Now Polly was convergent and her mother had made it an absolute
condition that she never enter such an array without her brackets on.
Polly, however, who had changed her variables that morning and was feeling
particularly badly behaved, ignored this condition on the grounds that it
was insufficient and made her way in amongst the complex elements.
Rows and columns enveloped her on all sides. Tangents approached
her surface. She became tensor and tensor. Quite sudenly, 3 branches of
a hyperbola touched het at a single point. She oscillated violently, lost
all sense of directrix, and went completely divergent. As she reached a
turning point, she tripped over a square root protruding from the erf and
plunged headlong down a steep gradient. When she was differentiated once
more, she found herself, apparently alone, in a non-Euclidean space.
She was being watched, however. That smooth operator, Curly Pi, was
lurking inner product. As his eyes devoured her curvilinear coordinates,
a singular expression crossed his face. Was she still convergent, he
wondered. He decided to integrate improperly at once.

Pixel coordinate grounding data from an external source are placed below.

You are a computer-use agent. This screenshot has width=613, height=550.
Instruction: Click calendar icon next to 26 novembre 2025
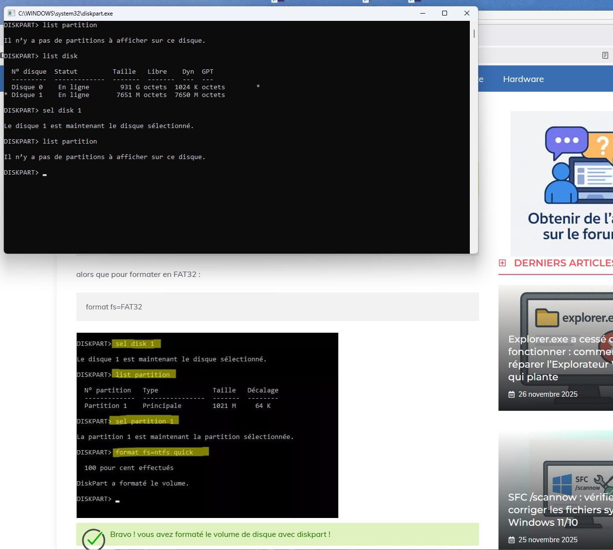coord(511,394)
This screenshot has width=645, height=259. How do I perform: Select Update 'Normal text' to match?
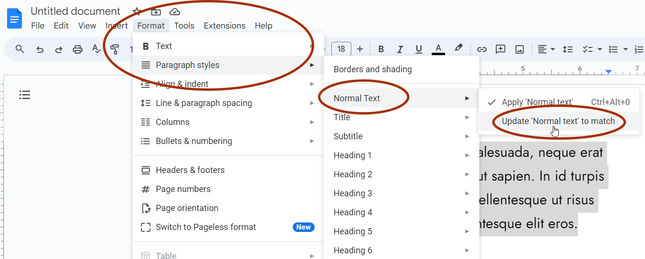click(559, 121)
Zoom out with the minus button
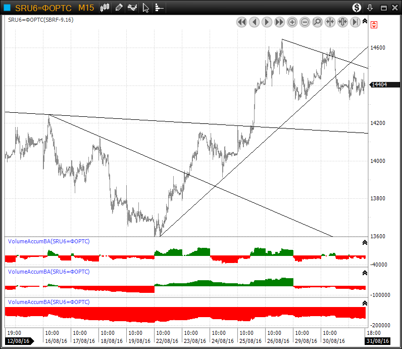Viewport: 402px width, 349px height. 305,22

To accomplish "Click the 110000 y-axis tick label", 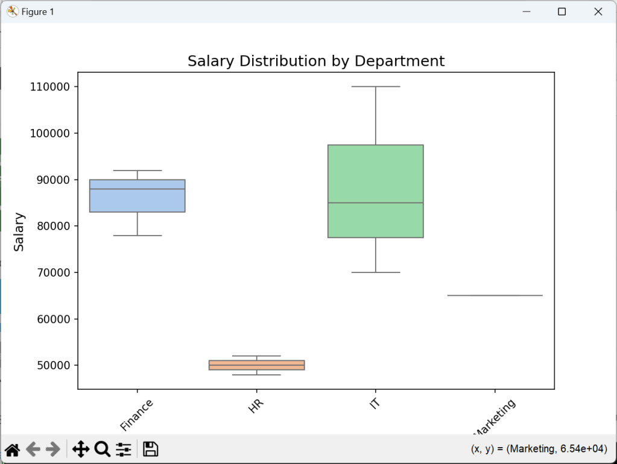I will [x=50, y=87].
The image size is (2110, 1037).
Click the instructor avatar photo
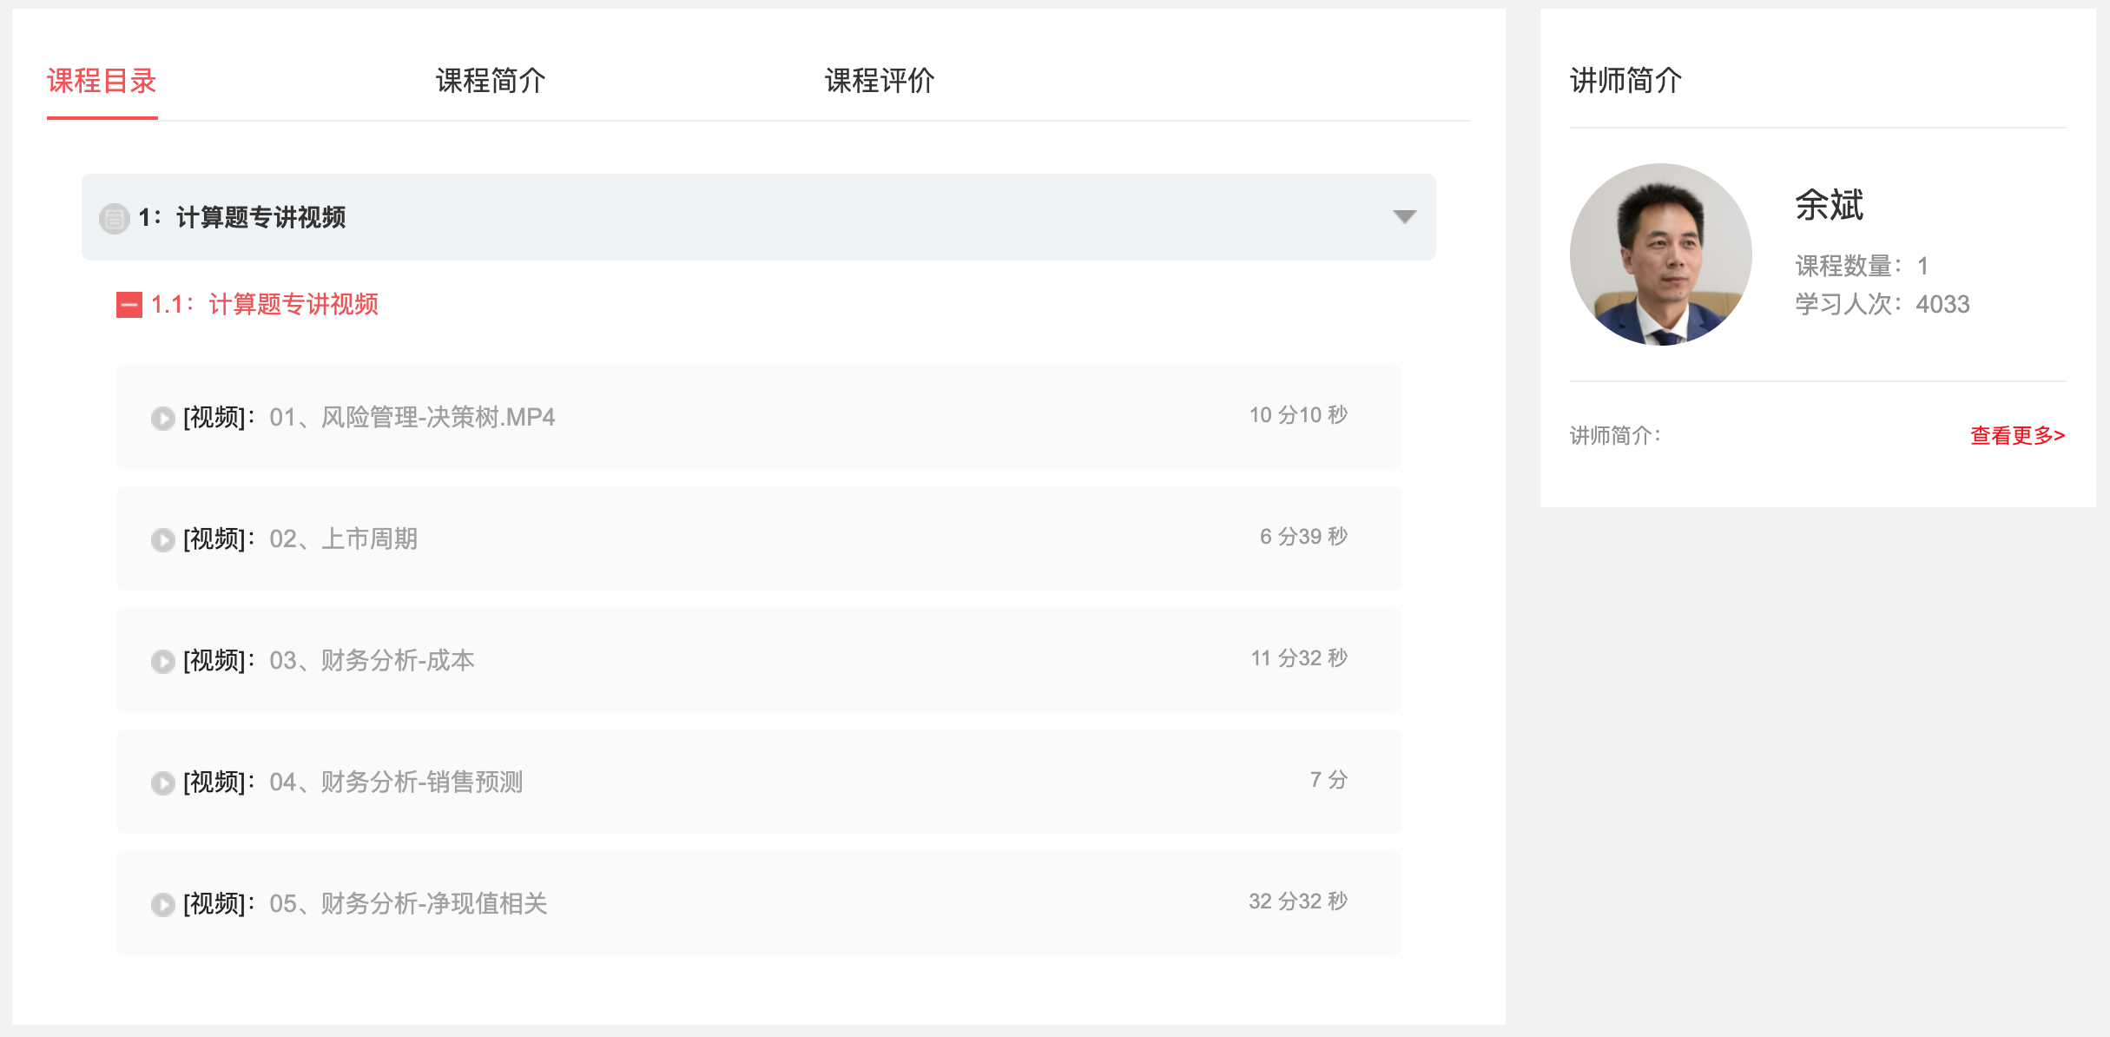[1660, 254]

Hearing a vulgar fraction behind her, Polly turned around and saw
Curly Pi approaching with his power series extrapolated. She could see at
once, by his degenerate conic and his dissipated terms, that he was up to
no good.
"Eureka," she gasped.
"Ho, ho," he said. "What a symmetric little polynomial you are.

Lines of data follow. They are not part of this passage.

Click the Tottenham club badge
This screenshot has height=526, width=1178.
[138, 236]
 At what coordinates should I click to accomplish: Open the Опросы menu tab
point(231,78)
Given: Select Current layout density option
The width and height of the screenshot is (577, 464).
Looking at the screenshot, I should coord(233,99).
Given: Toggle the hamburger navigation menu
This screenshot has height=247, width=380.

I can see you are bubbling over with secs."
"Oh, sir," she protested. "Keep away from me. I haven't got my
brackets on."
"Calm yourself, my dear," said our suave operator. "Your fears
are purely imaginary."
"I, I," she thought, "perhaps he's homogeneous then."
"What order are you?" the brute demanded.
"Seventeen," replied Polly.
Curly leered. "I suppose you've never been operated on yet?" he
asked.
"Of course not!" Polly cried indignantly. "I'm absolutely
convergent."
"Come, come," said Curly, "let's off to a decimal place I know and I'll take you to the limit."
"Never," gasped Polly.
"Exchlf," he swore, using the vilest oath he knew. His patience
was gone. Coshing her over the coefficient with a log until she was
powerless, Curly removed her discontinuities. He stared at her
significant places and began smoothing her points of inflection. Poor
Polly. All was up. She felt his hand tending to her asymptotic limit.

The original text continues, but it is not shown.